--- start TASK DATA ---

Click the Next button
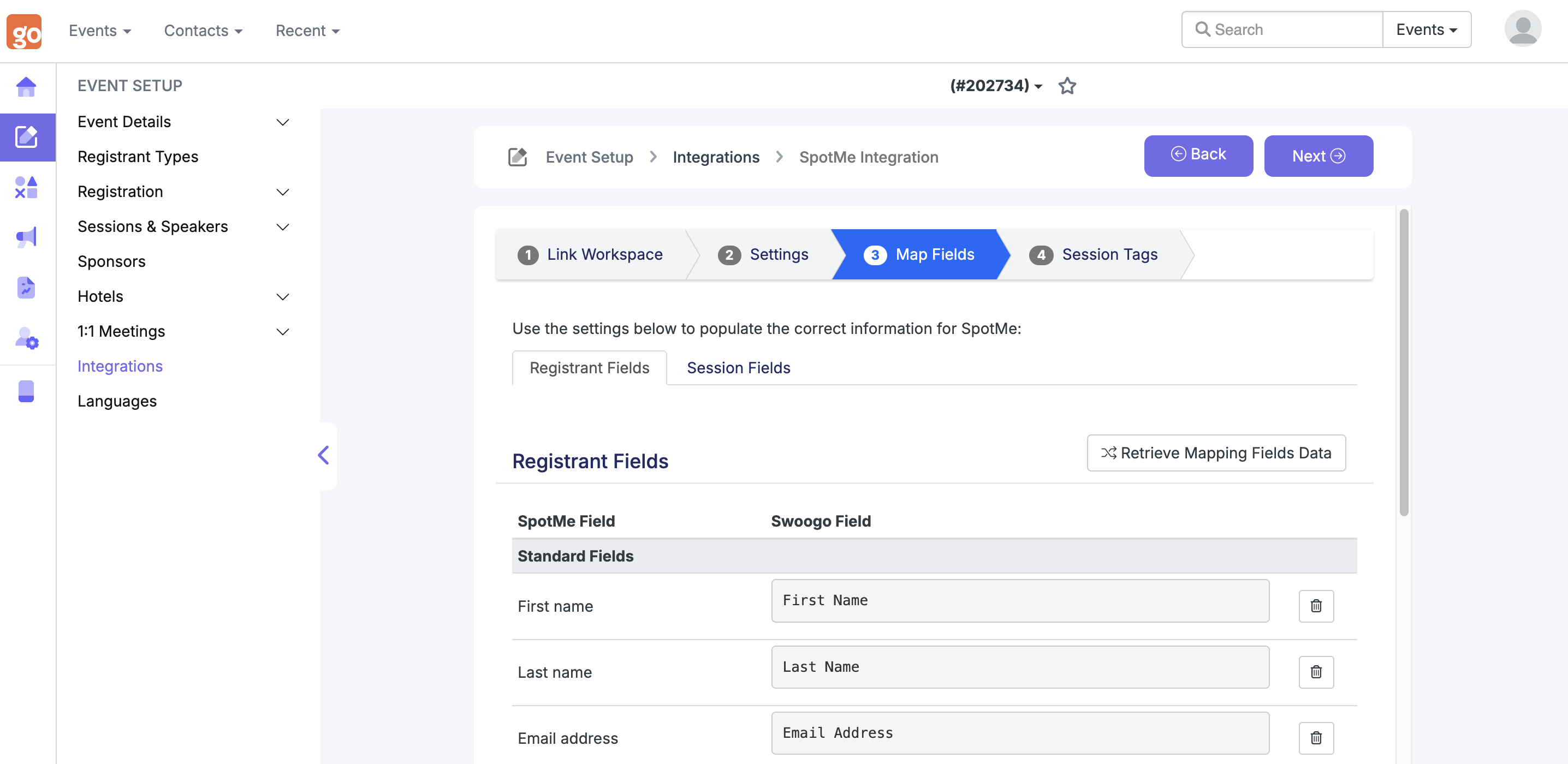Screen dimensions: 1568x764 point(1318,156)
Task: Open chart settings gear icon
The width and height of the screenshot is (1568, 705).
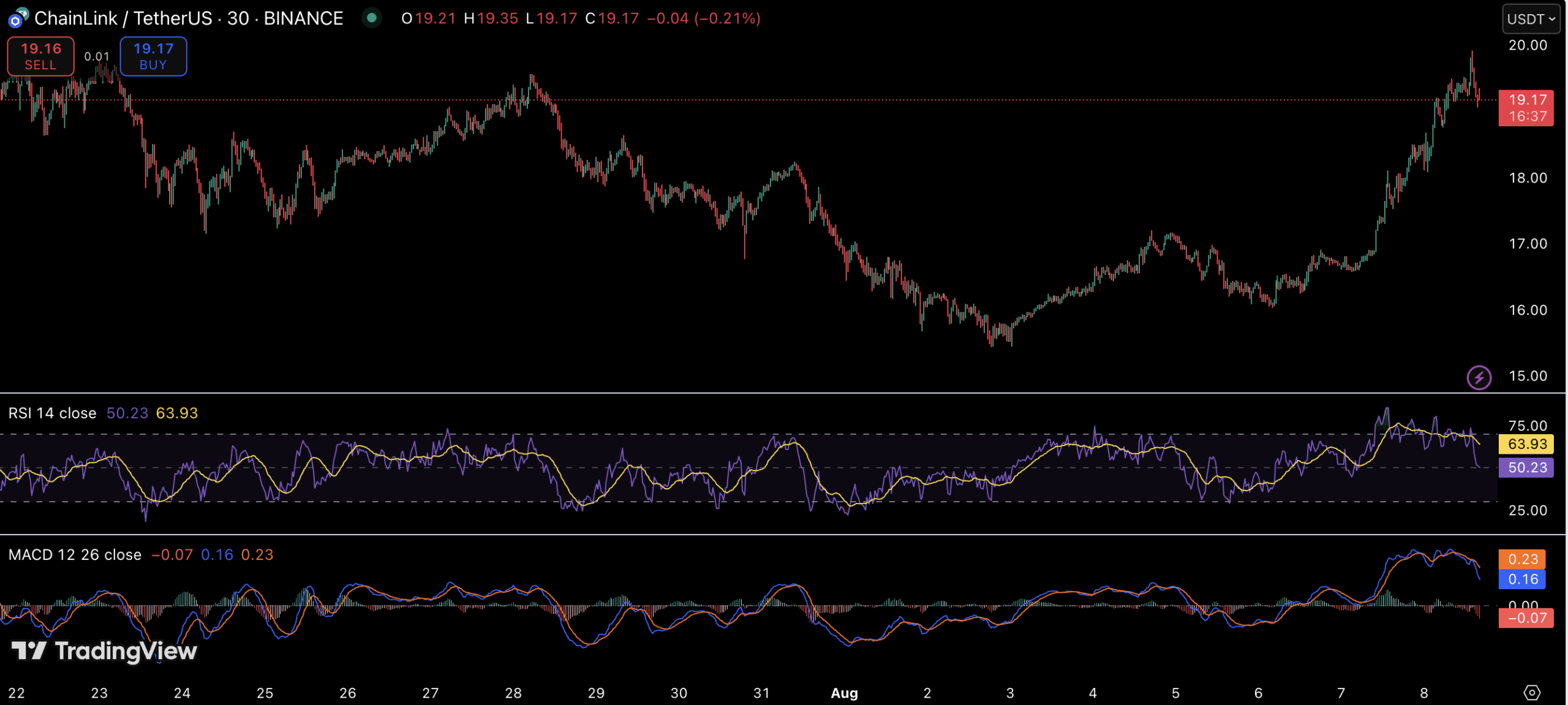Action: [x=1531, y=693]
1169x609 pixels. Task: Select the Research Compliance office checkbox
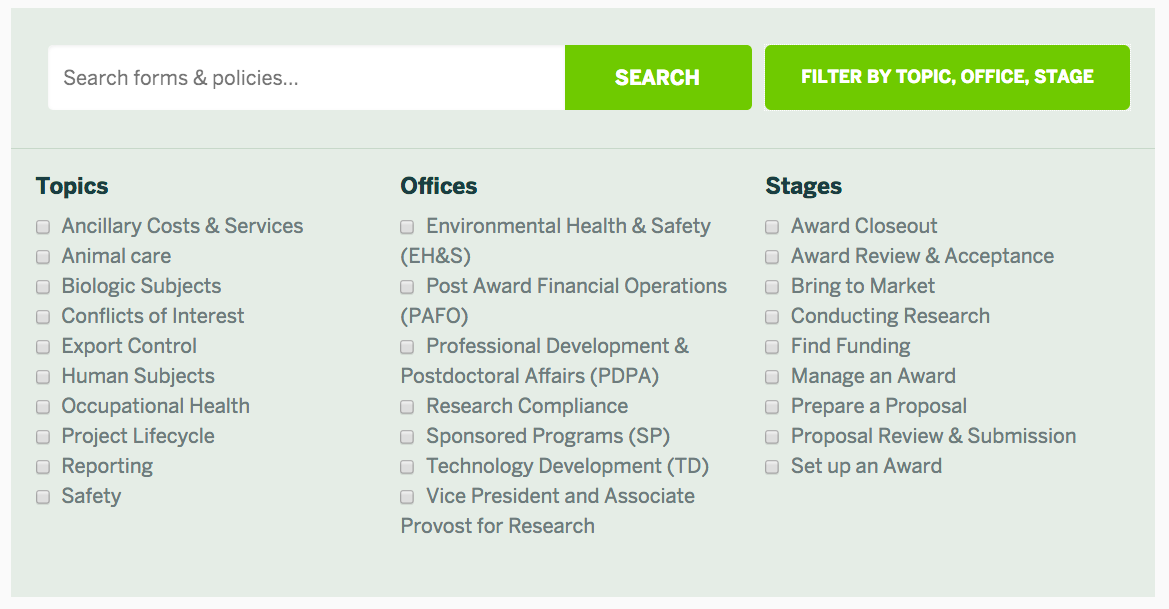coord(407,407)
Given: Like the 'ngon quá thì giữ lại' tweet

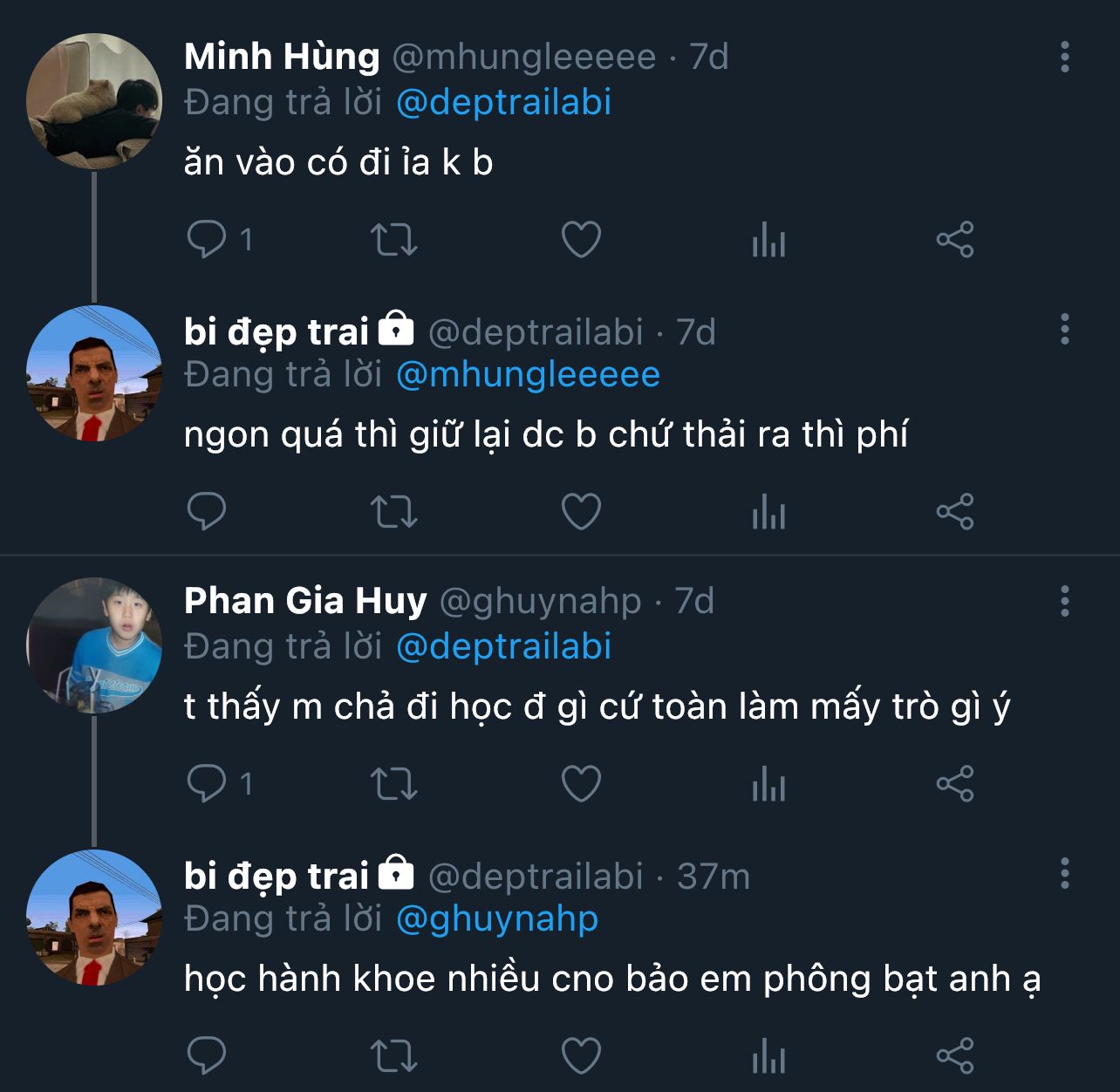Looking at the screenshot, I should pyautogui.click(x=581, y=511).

--- end TASK DATA ---

YOUR GOAL:
Update every item above by changing "Task" to "Instruction" and keeping everything else the same. Don't include the pictures in your answer.

ANSWER TO THIS PROBLEM:
Click the Next button
Screen dimensions: 1568x764 point(1318,156)
Instruction: Open chart settings gear icon
The width and height of the screenshot is (1568, 705).
Action: [x=1531, y=693]
1169x609 pixels. Instruction: Select the Research Compliance office checkbox
coord(407,407)
Given: Like the 'ngon quá thì giữ lại' tweet

Looking at the screenshot, I should pyautogui.click(x=581, y=511).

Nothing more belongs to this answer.